[Collected data entries]

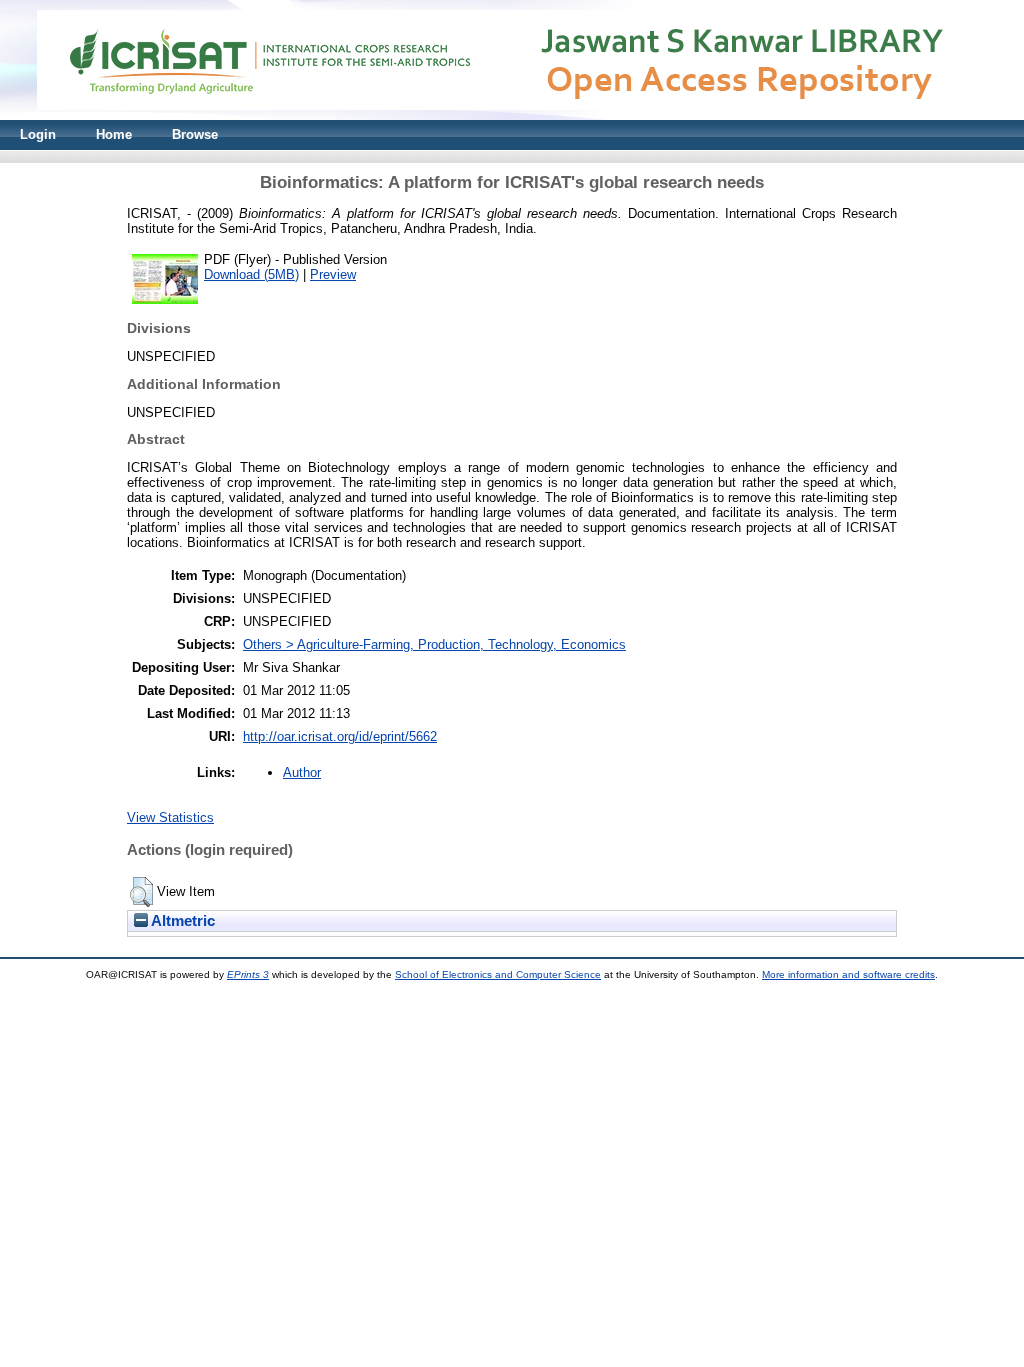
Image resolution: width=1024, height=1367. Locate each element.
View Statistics (170, 817)
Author (302, 772)
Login (38, 134)
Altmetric (181, 921)
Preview (333, 274)
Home (114, 134)
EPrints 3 (248, 974)
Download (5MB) (251, 274)
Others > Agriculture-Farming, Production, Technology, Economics (434, 644)
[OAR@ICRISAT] (512, 115)
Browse (195, 134)
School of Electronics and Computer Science (498, 974)
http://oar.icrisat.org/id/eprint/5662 (340, 736)
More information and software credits (848, 974)
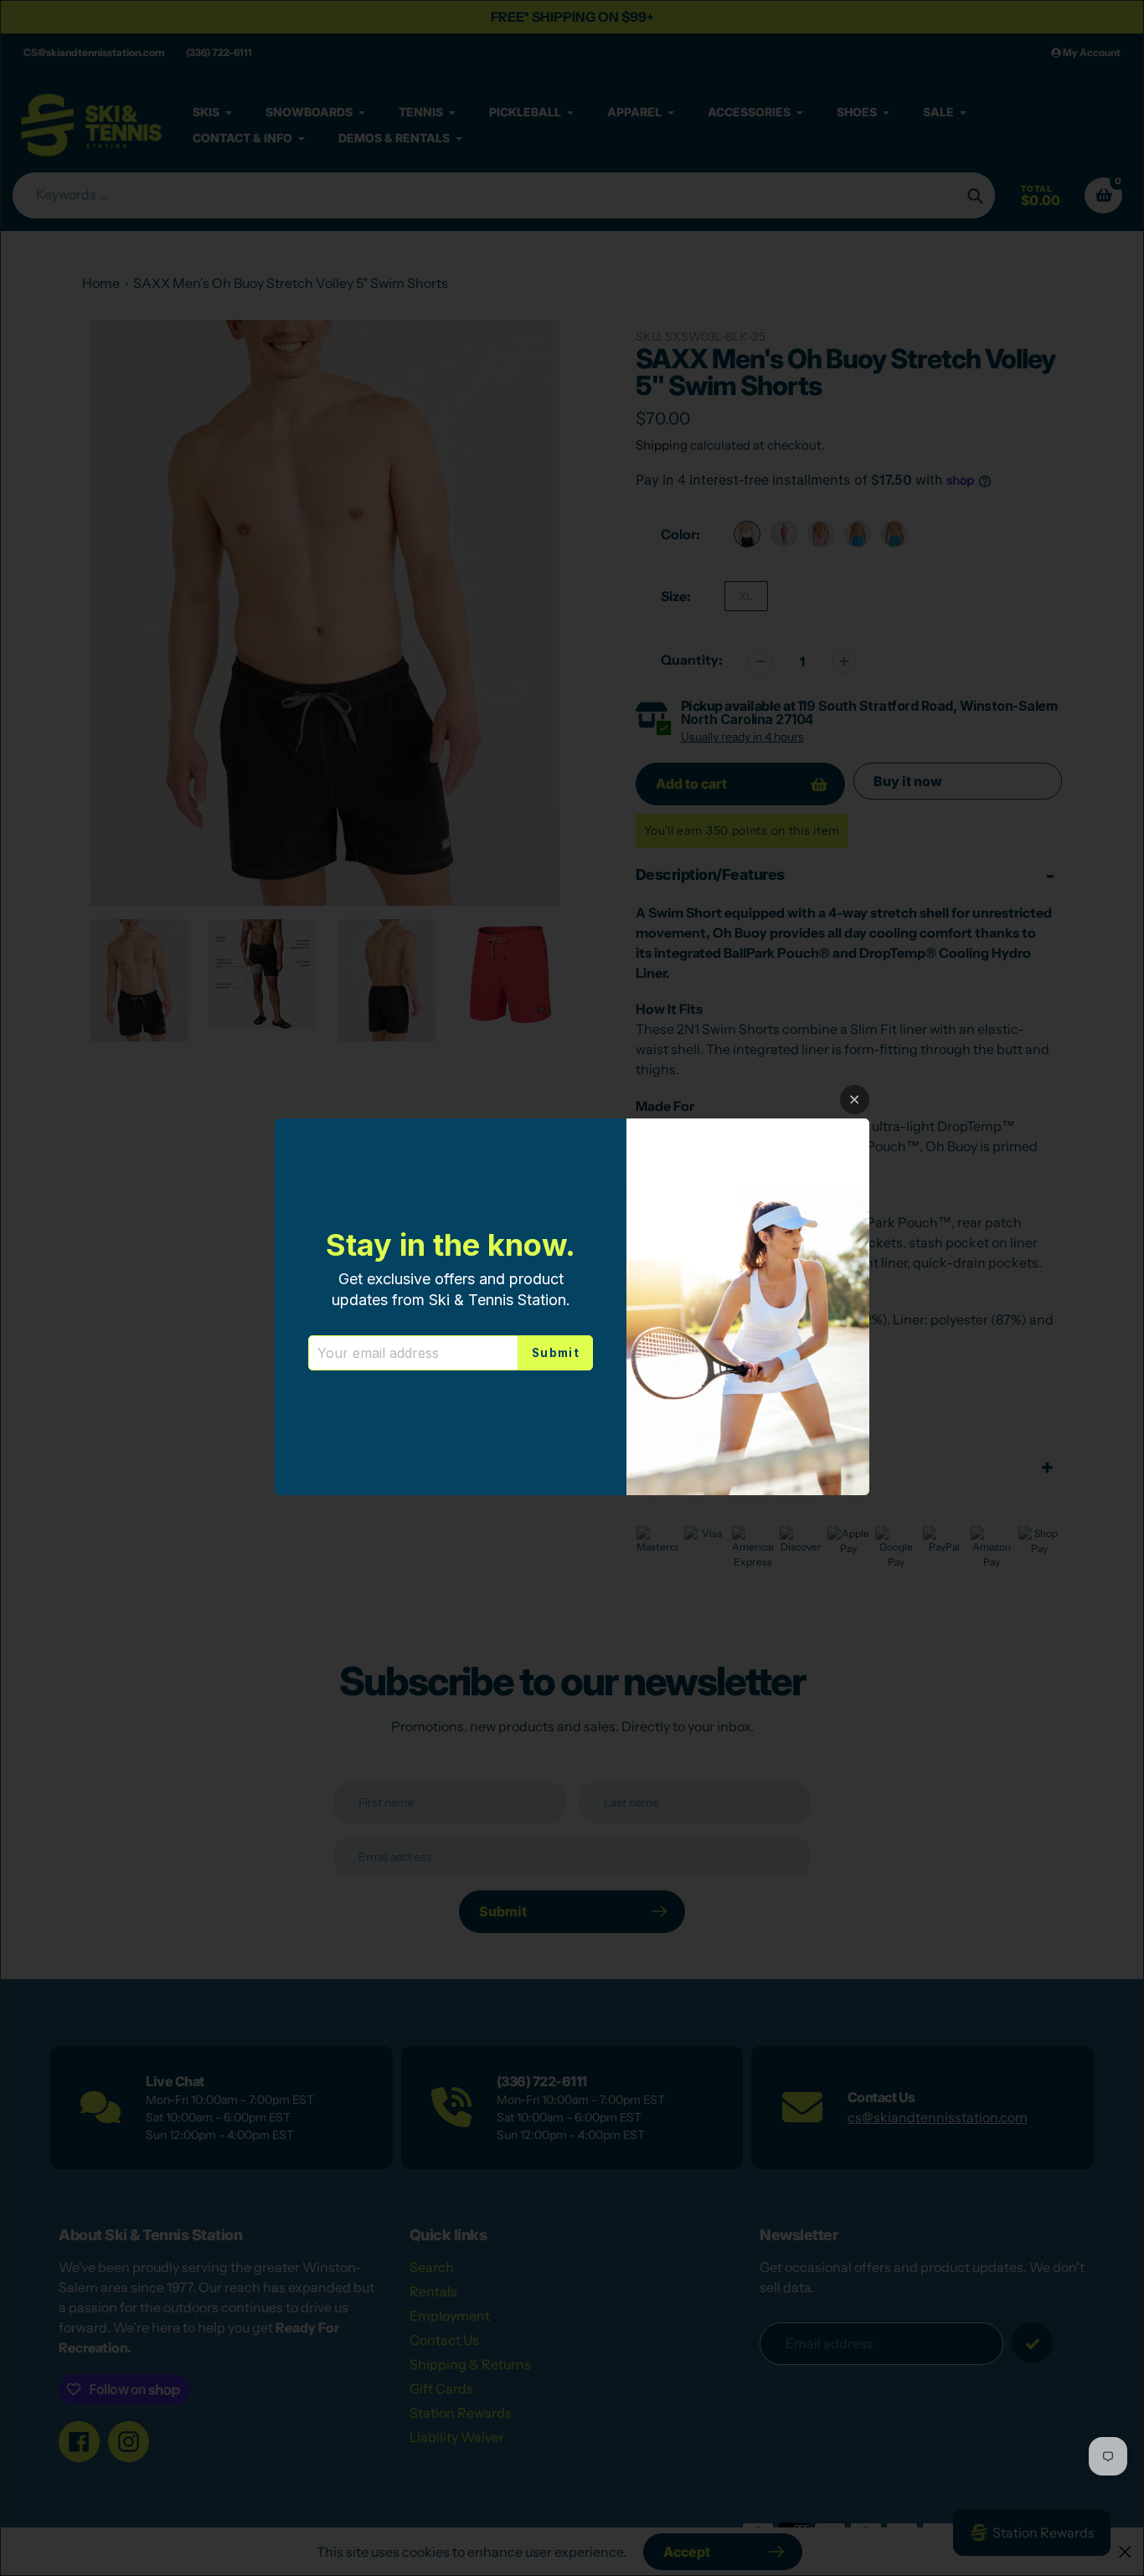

| AIM OF THE TASK |
The goal is an exact reprint of the entries, leaving out the pictures.

| ANSWER AREA |
Image resolution: width=1024, height=1367. Locate each element.
View Statistics (170, 817)
Author (302, 772)
Login (38, 134)
Altmetric (181, 921)
Preview (333, 274)
Home (114, 134)
EPrints 3 (248, 974)
Download (5MB) (251, 274)
Others > Agriculture-Farming, Production, Technology, Economics (434, 644)
[OAR@ICRISAT] (512, 115)
Browse (195, 134)
School of Electronics and Computer Science (498, 974)
http://oar.icrisat.org/id/eprint/5662 (340, 736)
More information and software credits (848, 974)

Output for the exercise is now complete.